The moment Sidney Poitier yells to Rod Steiger "they call me MIster Tibbs" a classic was born. Probably the best film to explore racial tensions disguised as a murder mystery. Good supporting cast, well written, and well directed.
A thoughtful murder mystery about America’s racism problem.
Director Norman Jewison’s mystery drama In the Heat of the Night (1967) is a riveting murder investigation into a small Mississippi town called Sparta. This rural hellscape is as brutal, barren, and backwards at its ancient reaching name suggests. Jewison’s setting of the American South is apt for a story about deeply brewed hate since they have a long history of hate crimes, hate groups, and racist Southerners. It’s the most dangerous and unnerving backdrop for Sidney Poitier to be in really.

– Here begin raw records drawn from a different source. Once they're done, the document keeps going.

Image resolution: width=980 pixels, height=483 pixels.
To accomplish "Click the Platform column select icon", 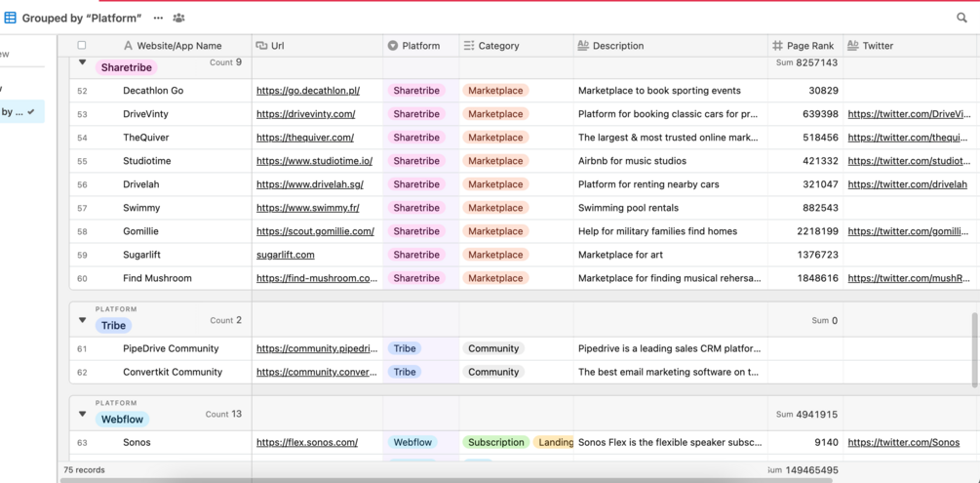I will click(x=393, y=46).
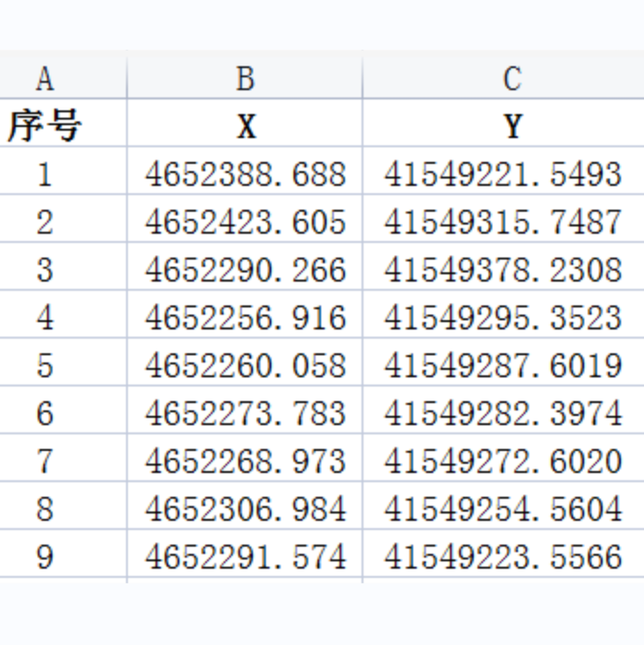Select the sequence number 9 cell
Screen dimensions: 644x645
[63, 553]
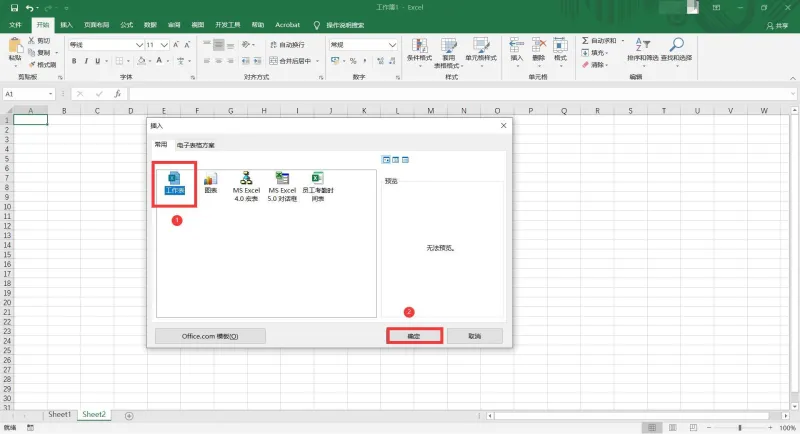Expand the font name dropdown
Image resolution: width=800 pixels, height=434 pixels.
pyautogui.click(x=139, y=45)
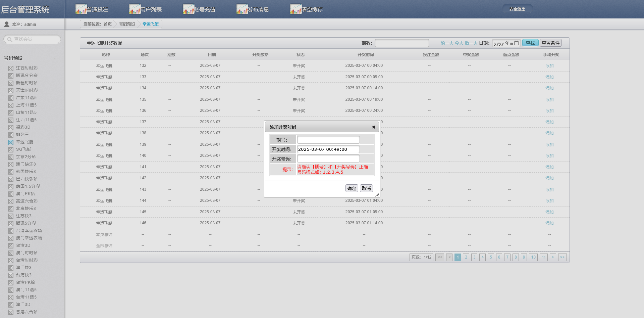Open SG飞艇 from the sidebar
This screenshot has width=644, height=318.
[23, 149]
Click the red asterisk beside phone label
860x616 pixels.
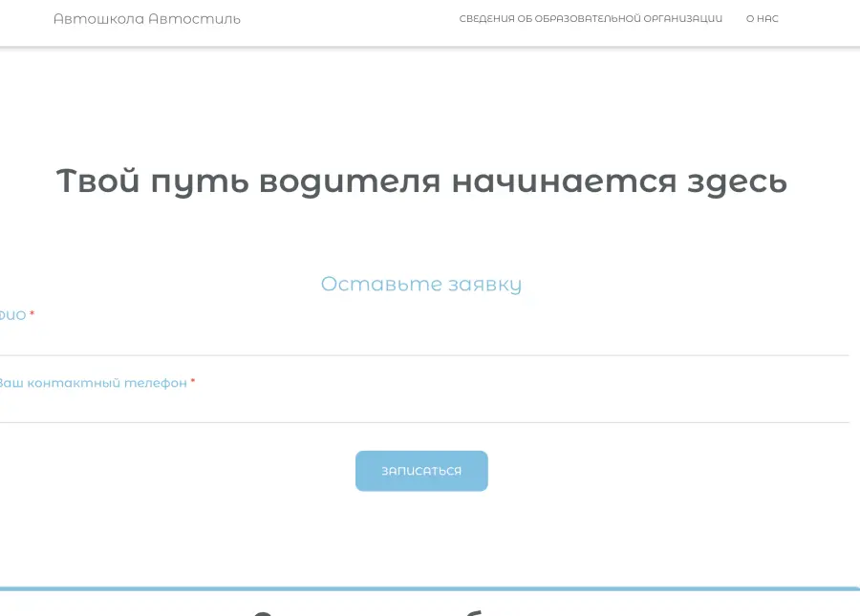(192, 382)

Jewison’s direction is stalwart and steady creating a haunting atmosphere in this little Mississippi town. The slow panning shots and long still shots of characters allow for anything to happen. The camera follows characters down long streets and hallways for a creepy effect. You can tell that In the Heat of the Night’s long winding cinematography influenced The French Connection and Mississippi Burning. The slow methodical approach to the film’s investigation gives you a similar vibe to a dark thriller like L.A. Confidential or Zodiac.
Quincy Jones’ score is a blend of jazz, soul, and funk that makes chase sequences feel brisk and make nighttime scenes feel disquieting. Jones composed the perfect soundscape for In the Heat of the Night’s moody tone. Ray Charles’ main theme is a wonderful bringer of jazz and soul for an authentic feel and somber vibe.

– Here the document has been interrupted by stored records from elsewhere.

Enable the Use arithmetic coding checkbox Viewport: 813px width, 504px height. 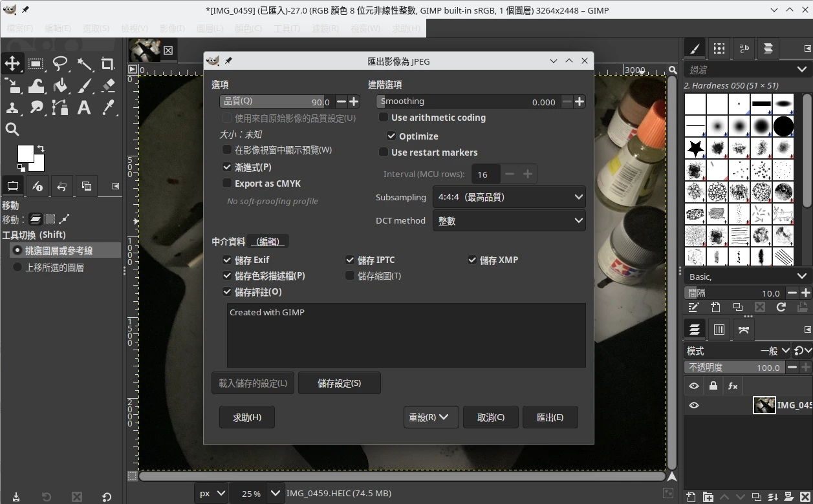click(x=384, y=118)
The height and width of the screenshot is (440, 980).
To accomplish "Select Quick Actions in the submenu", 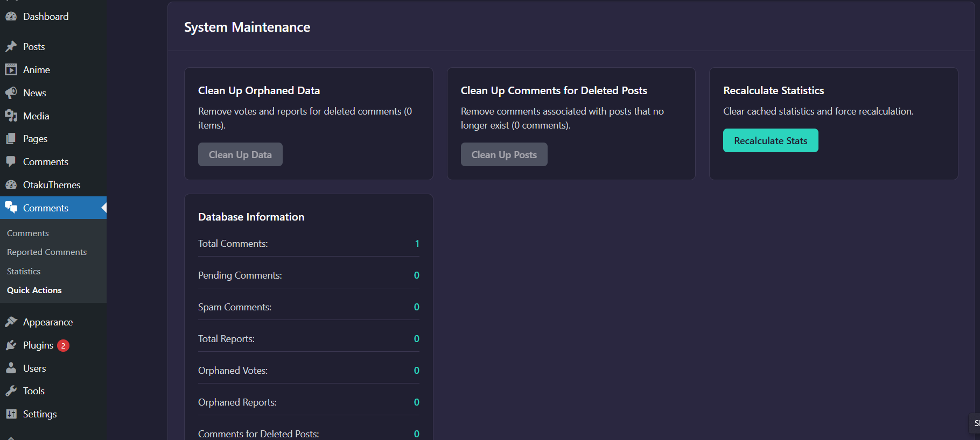I will (34, 290).
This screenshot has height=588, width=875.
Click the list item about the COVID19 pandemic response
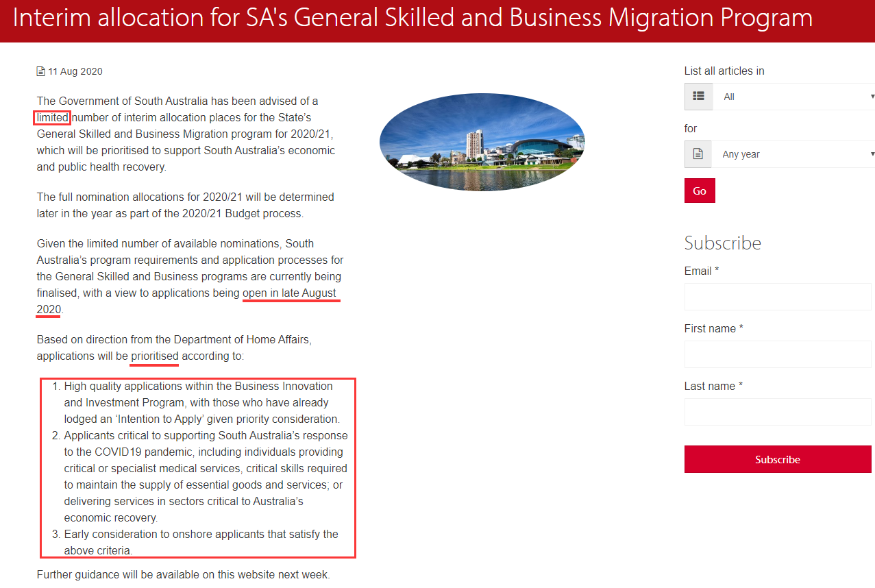204,476
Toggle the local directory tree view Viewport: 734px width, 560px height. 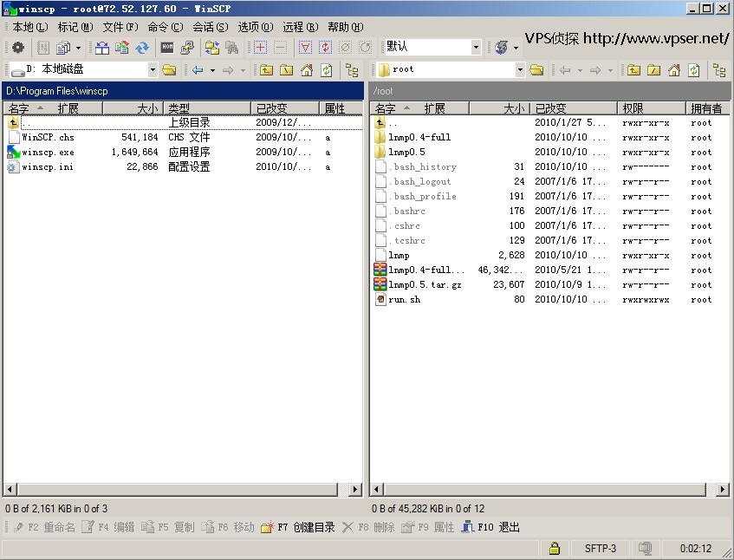pyautogui.click(x=351, y=70)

Sidney Poitier is steadfast and intelligent as the brilliant homicide expert Detective Virgil Tibbs for the Pennsylvania Police Department stranded in Sparta, Mississippi. His calm and professional demeanor is impressive as poor Poitier is arrested, insulted, threatened, ridiculed, and assaulted by every racist redneck in Mississippi. He plays it cool and comes out of In the Heat of the Night looking like the smartest detective ever.He acts with a subtle nuance that depicts Tibbs as clever, observant, and even hateful to those who wrong him, which gives his character a realistic complexity. Poitier is captivating to the brutal end and a fine leading man.

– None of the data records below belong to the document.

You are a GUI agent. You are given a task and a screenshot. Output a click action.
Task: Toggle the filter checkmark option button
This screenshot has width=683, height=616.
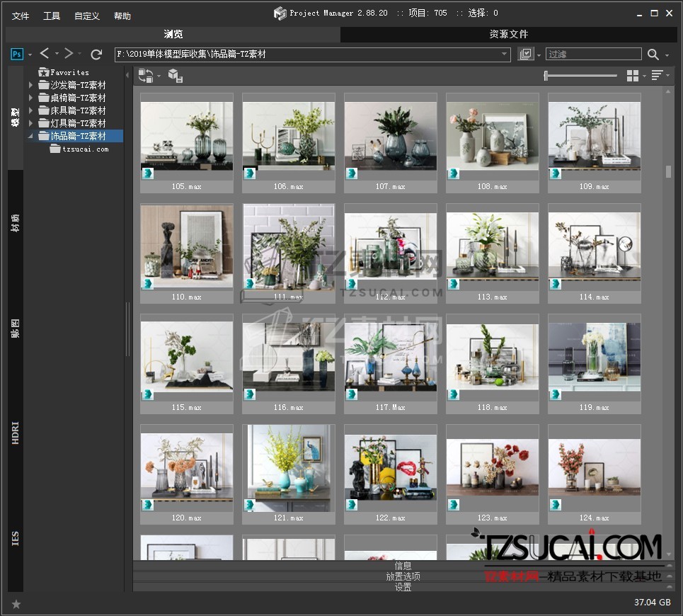[525, 55]
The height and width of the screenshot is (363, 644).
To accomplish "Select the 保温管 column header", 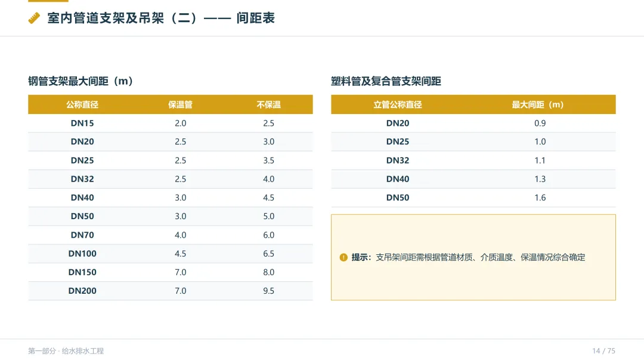I will [x=180, y=105].
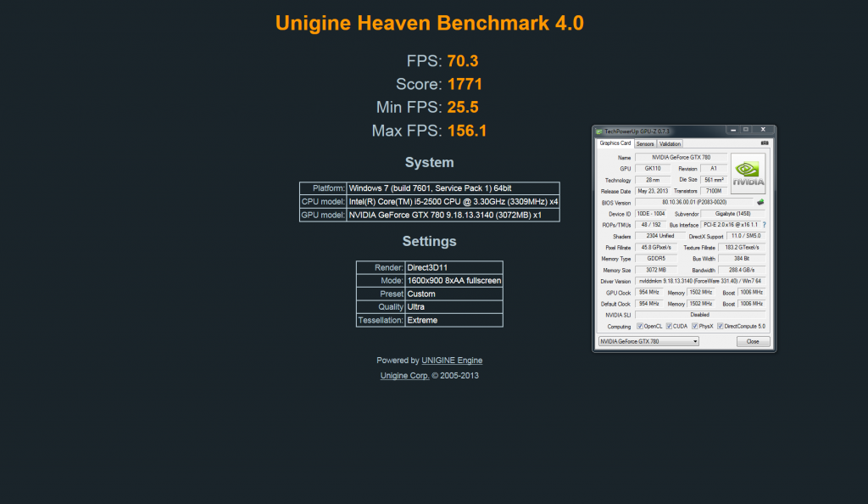This screenshot has height=504, width=868.
Task: Toggle the OpenCL checkbox
Action: (x=638, y=326)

Furthermore, Rod Steiger steals the show as the incompetant racist Chief of Police Bill Gillespie. His stocky stature, slow speech, rage filled voice, and angry banter is unforgettable. I think he only manages to upstage Poitier because it is a loud obnoxious role like how he chew gum with his mouth open or is quick to arrest the first suspect he sees. His on screen chemistry with Poitier is interesting as it really looks like they despise each other.
I should mention a young Scott Wilson gets a strong supporting role as the racist local Harvey Oberst wrongly accused of the murder. I like Warren Oates as the bumbling racist beat cop Officer Sam Wood.
In short, In the Heat of the Night is a poignant crime drama on American racial politics, police corruption, police procedure, and American justice. Ironically, this piece of cinematic Americana is directed by a Canadian director!
Classic late 60's film about contemporary race relations in the South. Interesting, if a bit slow moving, by today's standards, mystery with knockout performances by the two leads. Picture image is first rate, a true movie house viewing experience. Well worth the time devoted to viewing.
This deservedly won the Best Picture Oscar of 1967. Rod Steiger's performance is matched by Sidney Poitier's(who could of easily won, also). Criterion's expertise in presenting a cinema-like quality to it's blu-rays is well documented, and it's on display here. How interesting it is that this year's winning Best Picture - "Green Book" - delves into race relations.